Given a binary search tree (BST), find the lowest common ancestor (LCA) of two given nodes in the BST.
According to the definition of LCA on Wikipedia: “The lowest common ancestor is defined between two nodes v and w as the lowest node in T that has both v and w as descendants (where we allow a node to be a descendant of itself).”
_______6______
/
___2__ ___8__
/ /
0 _4 7 9
/
3 5
For example, the lowest common ancestor (LCA) of nodes 2 and 8 is 6. Another example is LCA of nodes 2 and 4 is 2, since a node can be a descendant of itself according to the LCA definition.
做这道题,首先得了解二叉排序树的性质,然后就是利用队列去记录寻找到q或者p的路径,然后对路径进行遍历,找到分叉点,这个分叉点就是要找的点。

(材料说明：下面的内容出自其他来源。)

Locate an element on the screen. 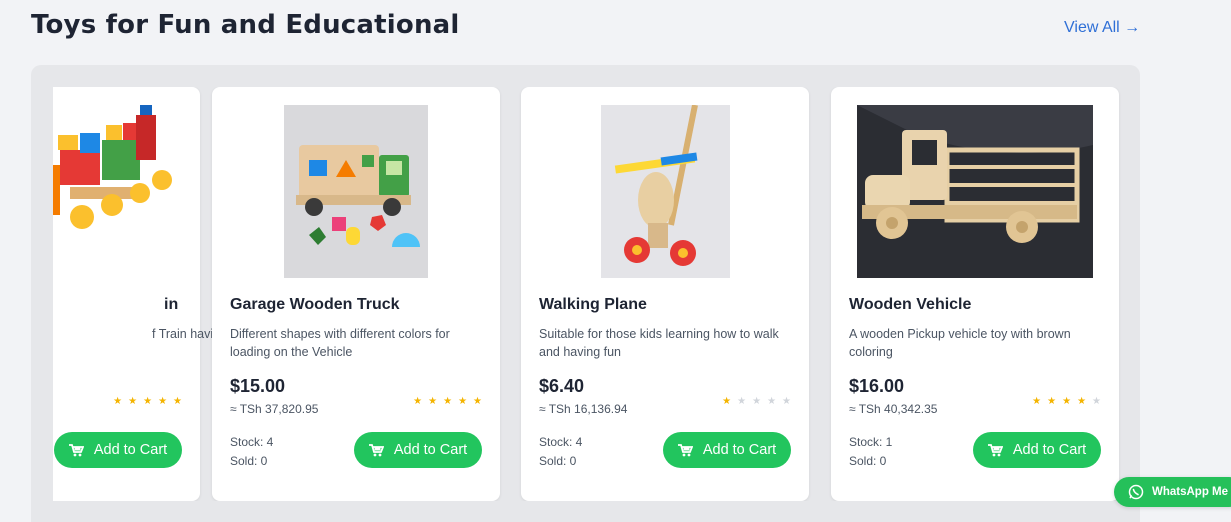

public void findPath(TreeNode root, TreeNode p,Queue<TreeNode> queue)
{
TreeNode temp=root;
while(temp!=null && temp.val!=p.val)
{
queue.offer(temp);
if(temp.val>p.val) temp=temp.left;
else temp=temp.right;
}
queue.add(p);
}
public TreeNode lowestCommonAncestor(TreeNode root, TreeNode p, TreeNode q) {
Queue<TreeNode> pQ=new LinkedList<TreeNode>();
Queue<TreeNode> qQ=new LinkedList<TreeNode>();
findPath(root, p, pQ);
findPath(root, q, qQ);
TreeNode x1=null;
TreeNode x2=null;
TreeNode anc=null;
while(!pQ.isEmpty() && !qQ.isEmpty())
{
x1=pQ.poll();
x2=qQ.poll();
if(x1.val==x2.val)
{
anc=x1;
}
else
{
break;
}
}
return anc;
}